Segment Start: DATA EXTRACT

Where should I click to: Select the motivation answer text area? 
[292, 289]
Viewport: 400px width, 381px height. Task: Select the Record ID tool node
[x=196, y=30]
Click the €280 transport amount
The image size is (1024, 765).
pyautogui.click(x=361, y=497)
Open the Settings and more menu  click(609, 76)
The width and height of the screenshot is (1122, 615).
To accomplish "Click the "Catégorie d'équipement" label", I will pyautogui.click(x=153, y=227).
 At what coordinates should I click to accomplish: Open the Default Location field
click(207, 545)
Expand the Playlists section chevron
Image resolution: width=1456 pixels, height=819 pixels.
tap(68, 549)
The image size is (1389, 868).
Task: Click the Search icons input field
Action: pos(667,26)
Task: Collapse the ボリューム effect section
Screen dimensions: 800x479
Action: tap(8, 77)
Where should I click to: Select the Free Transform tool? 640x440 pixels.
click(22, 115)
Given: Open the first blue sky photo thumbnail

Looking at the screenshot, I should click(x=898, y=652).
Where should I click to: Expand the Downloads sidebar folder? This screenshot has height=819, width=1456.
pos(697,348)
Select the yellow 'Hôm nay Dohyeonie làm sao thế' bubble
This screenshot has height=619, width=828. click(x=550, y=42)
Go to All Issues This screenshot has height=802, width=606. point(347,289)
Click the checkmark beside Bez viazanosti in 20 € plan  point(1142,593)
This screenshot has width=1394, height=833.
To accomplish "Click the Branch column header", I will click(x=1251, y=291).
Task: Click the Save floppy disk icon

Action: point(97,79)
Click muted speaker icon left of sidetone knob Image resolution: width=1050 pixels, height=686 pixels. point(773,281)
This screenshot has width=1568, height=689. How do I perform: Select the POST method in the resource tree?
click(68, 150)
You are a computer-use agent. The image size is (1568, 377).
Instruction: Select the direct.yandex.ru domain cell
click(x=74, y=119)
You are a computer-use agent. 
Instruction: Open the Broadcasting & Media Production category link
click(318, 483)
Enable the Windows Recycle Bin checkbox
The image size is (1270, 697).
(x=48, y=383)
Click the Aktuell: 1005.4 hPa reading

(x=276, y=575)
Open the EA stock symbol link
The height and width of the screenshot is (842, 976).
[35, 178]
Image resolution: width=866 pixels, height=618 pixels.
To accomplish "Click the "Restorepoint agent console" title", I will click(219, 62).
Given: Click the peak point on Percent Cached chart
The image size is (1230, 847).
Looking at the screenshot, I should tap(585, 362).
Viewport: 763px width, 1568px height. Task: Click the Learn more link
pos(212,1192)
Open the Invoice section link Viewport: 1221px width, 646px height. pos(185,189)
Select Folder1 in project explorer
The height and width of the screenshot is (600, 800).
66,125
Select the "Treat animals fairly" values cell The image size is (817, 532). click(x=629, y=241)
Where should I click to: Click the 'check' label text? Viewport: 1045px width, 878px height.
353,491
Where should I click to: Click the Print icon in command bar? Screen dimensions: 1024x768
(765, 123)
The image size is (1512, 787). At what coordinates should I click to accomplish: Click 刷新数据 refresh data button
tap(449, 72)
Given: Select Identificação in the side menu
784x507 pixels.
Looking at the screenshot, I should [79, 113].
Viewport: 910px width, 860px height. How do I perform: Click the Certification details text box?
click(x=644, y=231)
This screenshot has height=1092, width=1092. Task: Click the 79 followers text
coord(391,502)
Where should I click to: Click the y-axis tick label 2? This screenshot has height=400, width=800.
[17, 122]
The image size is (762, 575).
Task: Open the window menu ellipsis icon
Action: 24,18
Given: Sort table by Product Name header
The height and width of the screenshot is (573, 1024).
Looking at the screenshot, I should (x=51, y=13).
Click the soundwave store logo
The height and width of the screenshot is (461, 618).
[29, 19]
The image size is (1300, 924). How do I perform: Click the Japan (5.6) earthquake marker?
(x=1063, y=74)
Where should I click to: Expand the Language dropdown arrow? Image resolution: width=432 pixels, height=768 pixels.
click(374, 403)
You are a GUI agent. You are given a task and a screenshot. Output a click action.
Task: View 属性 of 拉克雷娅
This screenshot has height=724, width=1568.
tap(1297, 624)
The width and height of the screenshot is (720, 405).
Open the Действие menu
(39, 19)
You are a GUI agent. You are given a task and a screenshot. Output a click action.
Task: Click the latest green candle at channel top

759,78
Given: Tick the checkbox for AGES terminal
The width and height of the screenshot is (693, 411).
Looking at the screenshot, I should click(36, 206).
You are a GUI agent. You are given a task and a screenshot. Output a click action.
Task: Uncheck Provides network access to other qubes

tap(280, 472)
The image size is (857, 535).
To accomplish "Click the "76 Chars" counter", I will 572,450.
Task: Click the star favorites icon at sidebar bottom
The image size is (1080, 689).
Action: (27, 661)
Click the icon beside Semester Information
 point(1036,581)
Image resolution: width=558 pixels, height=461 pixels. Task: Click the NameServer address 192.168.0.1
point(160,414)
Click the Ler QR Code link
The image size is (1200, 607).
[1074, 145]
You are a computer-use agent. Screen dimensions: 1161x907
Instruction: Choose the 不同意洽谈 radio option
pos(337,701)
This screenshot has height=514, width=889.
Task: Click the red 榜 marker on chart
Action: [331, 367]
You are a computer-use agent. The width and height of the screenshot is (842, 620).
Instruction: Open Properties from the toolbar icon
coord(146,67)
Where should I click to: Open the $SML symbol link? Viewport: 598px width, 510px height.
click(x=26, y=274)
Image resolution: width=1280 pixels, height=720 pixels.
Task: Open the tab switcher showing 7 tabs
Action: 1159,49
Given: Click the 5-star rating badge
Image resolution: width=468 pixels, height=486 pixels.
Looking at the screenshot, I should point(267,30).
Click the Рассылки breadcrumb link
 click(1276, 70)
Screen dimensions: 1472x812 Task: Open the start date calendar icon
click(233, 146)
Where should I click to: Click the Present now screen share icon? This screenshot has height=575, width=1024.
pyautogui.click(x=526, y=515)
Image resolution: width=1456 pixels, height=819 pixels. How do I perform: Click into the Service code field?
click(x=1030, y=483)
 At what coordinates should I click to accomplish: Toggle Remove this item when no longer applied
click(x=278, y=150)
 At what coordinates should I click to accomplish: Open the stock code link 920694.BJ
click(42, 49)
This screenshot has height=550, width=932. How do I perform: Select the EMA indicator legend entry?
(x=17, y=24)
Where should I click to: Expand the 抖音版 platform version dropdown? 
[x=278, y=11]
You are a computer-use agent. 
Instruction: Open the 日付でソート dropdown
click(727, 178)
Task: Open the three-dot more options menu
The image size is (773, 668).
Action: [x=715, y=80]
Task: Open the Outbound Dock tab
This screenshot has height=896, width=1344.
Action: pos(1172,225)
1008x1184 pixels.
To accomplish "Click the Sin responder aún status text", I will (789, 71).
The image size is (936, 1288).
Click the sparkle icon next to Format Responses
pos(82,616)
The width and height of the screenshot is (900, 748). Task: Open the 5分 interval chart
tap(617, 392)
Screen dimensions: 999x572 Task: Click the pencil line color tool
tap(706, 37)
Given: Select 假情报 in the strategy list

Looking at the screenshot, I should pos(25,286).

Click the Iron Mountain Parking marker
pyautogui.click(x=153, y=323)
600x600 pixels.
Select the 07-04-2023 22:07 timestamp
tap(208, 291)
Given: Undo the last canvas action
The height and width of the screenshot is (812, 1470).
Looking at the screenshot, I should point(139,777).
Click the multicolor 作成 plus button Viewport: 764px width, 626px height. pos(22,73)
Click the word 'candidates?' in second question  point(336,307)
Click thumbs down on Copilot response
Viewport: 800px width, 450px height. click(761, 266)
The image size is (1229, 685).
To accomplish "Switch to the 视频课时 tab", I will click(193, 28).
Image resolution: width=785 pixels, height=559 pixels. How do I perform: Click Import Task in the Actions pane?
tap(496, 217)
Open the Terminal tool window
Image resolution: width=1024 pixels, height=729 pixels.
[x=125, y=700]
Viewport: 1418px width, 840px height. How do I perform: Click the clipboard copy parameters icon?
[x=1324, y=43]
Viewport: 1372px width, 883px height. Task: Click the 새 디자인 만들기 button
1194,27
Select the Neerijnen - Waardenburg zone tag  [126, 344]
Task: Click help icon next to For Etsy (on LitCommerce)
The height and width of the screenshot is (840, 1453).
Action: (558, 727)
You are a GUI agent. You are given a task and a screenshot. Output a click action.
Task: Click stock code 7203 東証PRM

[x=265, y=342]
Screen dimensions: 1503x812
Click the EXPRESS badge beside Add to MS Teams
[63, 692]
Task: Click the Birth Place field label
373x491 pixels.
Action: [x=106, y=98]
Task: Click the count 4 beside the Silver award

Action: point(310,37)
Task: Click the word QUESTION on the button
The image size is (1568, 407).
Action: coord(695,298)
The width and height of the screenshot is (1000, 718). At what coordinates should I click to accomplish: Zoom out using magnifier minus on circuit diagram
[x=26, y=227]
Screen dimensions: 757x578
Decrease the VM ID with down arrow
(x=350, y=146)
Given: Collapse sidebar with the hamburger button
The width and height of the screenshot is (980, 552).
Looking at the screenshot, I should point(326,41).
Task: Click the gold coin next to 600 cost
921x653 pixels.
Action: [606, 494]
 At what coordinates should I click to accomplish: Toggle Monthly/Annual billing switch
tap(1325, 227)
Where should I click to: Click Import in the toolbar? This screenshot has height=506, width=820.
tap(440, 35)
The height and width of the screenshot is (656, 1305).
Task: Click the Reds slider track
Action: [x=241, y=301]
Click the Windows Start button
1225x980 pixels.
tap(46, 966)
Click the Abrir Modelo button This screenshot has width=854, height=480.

Segment End: DATA EXTRACT

Go back to the start of the listing above. Reproduce each line exactly, ending with the line that contains "The width and height of the screenshot is (1122, 615).".

Where should I click to: Select the motivation answer text area? 
[292, 289]
Viewport: 400px width, 381px height. Task: Select the Record ID tool node
[x=196, y=30]
Click the €280 transport amount
The image size is (1024, 765).
pyautogui.click(x=361, y=497)
Open the Settings and more menu  click(609, 76)
The width and height of the screenshot is (1122, 615).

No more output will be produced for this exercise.